The concentric zone model (Burgess 1925) is perhaps the most famous example of human ecology. This model views a city as a series of concentric circular areas, expanding outward from the centre of the city, with various “zones” invading (new categories of people and businesses overrun the edges of nearby zones) and succeeding adjacent zones (after invasion, the new inhabitants repurpose the areas they have invaded and push out the previous inhabitants). In this model, Zone A, in the heart of the city, is the centre of the business and cultural district. Zone B, the concentric circle surrounding the city centre, is composed of formerly wealthy homes split into cheap apartments for new immigrant populations; this zone also houses small manufacturers, pawnshops, and other marginal businesses. Zone C consists of the homes of the working class and established ethnic enclaves. Zone D consists of wealthy homes, white-collar workers, and shopping centres. Zone E contains the estates of the upper class (exurbs) and the suburbs.
In contrast to the functionalist approach, the critical perspective focuses on the dynamics of power and influence in the shaping of the city. One way to do this is to examine how urban areas change according to specific decisions made by political and economic leaders. Cities are not so much the product of a quasi-natural “ecological” unfolding of social differentiation and succession, but of a dynamic of capital investment and disinvestment. City space is acted on primarily as a commodity that is bought and sold for profit. The dynamics of city development are better understood therefore as products of what Logan and Molotch (1987) call “growth coalitions”—coalitions of politicians, real estate investors, corporations, property owners, urban planners, architects, sports teams, cultural institutions, etc.—who work together to attract private capital to the city and lobby government for subsidies and tax breaks for investors. These coalitions generally benefit business interests and the middle and upper classes while marginalizing the interests of working and lower classes.

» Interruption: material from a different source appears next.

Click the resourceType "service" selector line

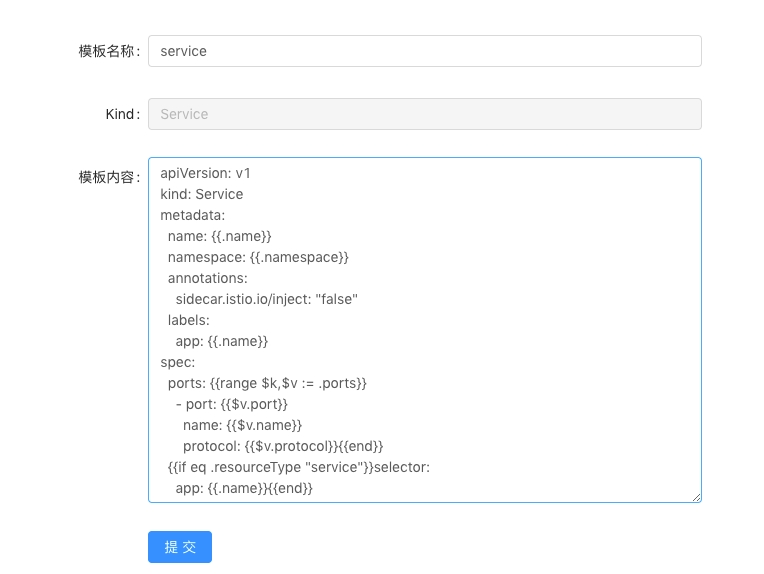pos(298,467)
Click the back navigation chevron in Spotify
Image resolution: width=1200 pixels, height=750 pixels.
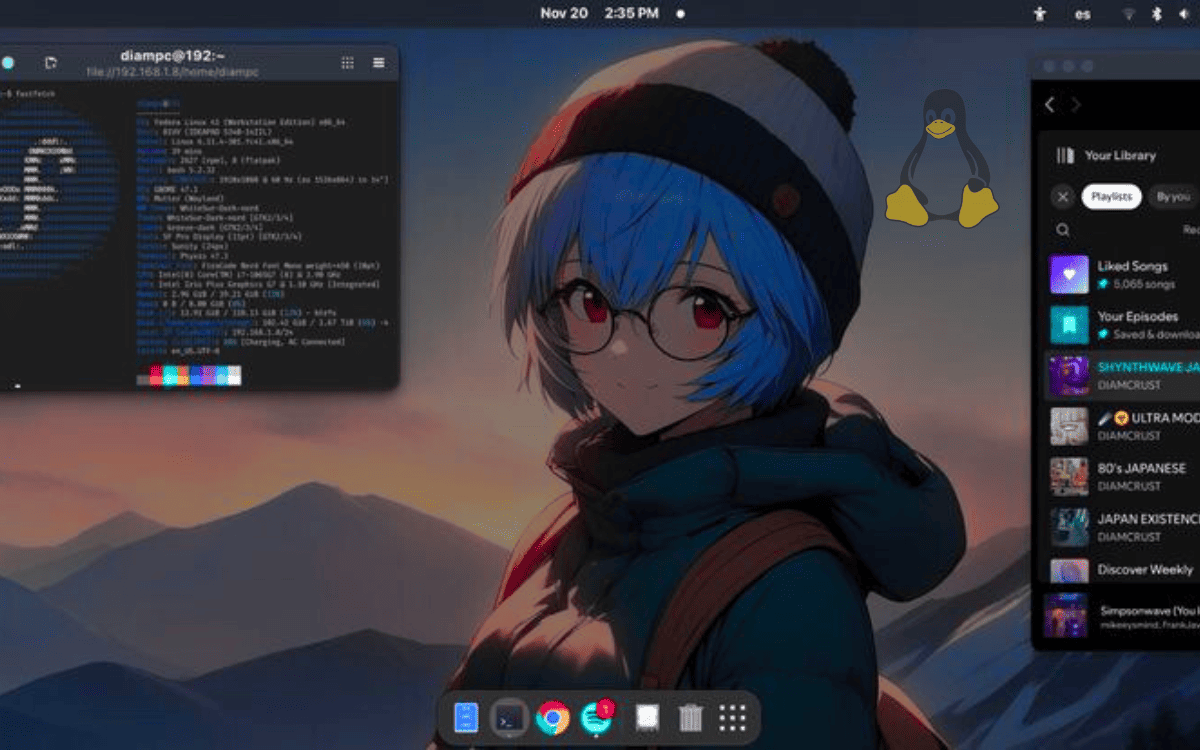pos(1049,104)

For example, sociologists Feagin and Parker (1990) suggested three aspects to understanding how political and economic leaders control urban growth. First, economic and political leaders work alongside each other to effect change in urban growth and decline, determining where money flows and how land use is regulated. Second, exchange value and use value are balanced to favour the middle and upper classes so that, for example, public land in poor neighbourhoods may be rezoned for use as industrial land. Finally, urban development is dependent on both structure (groups such as local government) and agency (individuals including business people and activists), and these groups engage in a push-pull dynamic that determines where and how land is actually used. For example, NIMBY (not in my backyard) movements are more likely to emerge in middle- and upper-class neighbourhoods, so these groups have more control over the usage of local land.

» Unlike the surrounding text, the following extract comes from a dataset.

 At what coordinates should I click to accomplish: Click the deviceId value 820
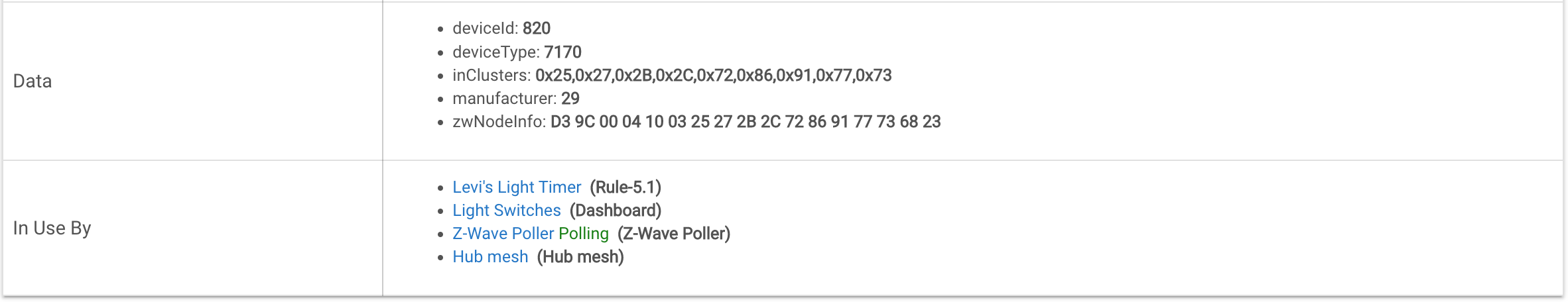537,28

At the micro-level of interaction, sociologists have been interested in how human interaction is affected by living in cities. In his famous study “The Metropolis and Mental Life,” Simmel described how the built environment and the sheer size and anonymity of the modern city had become a social form, which he called the “metropolitan way of life.” Although the metropolis, its architecture, and the variety of ways of life it contained were products of human creation and expression, as an entity it confronted the individual as a kind of overwhelming monstrosity that threatened to swallow him or her up in its “social-technological mechanism” (Simmel 1903). As a means of self-protection against the city’s overpowering sensory input, people cut themselves off from potentially enriching contact with others and become cold, callous, indifferent, impatient, and blasé.
12.3 The Environment and Society
The subfield of environmental sociology studies how humans interact with their environments. This field is closely related to human ecology, which focuses on the relationship between people and their built and natural environment. This area is garnering more attention as extreme weather patterns and policy battles over climate change dominate the news. The primary point of analysis has to do with the ways in which human activity transforms the natural environment and human interactions with other species. Two key concepts in environmental sociology are the concepts of carrying capacity, which refers to the maximum amount of life that can be sustained within a given area, and the commons, which refers to the collective resources that humans share in common. These collective resources are typically shared natural resources like air, water, plant and animal life, or ecosystems that have remained outside of private ownership or processes of commodification and trade.
In an environmental context, the carrying capacity of different environments depends on the commons to the degree that the commons are necessary for sustaining life. When the commons are threatened through pollution or over-exploitation the carrying capacity of the environment is degraded. While both concepts can refer to local grazing lands or to rivers, they can also be applied to the Earth as a whole. Climate change is a global issue in which the degradation of the global commons through ecologically unsustainable human activities threatens the earth’s carrying capacity as a whole.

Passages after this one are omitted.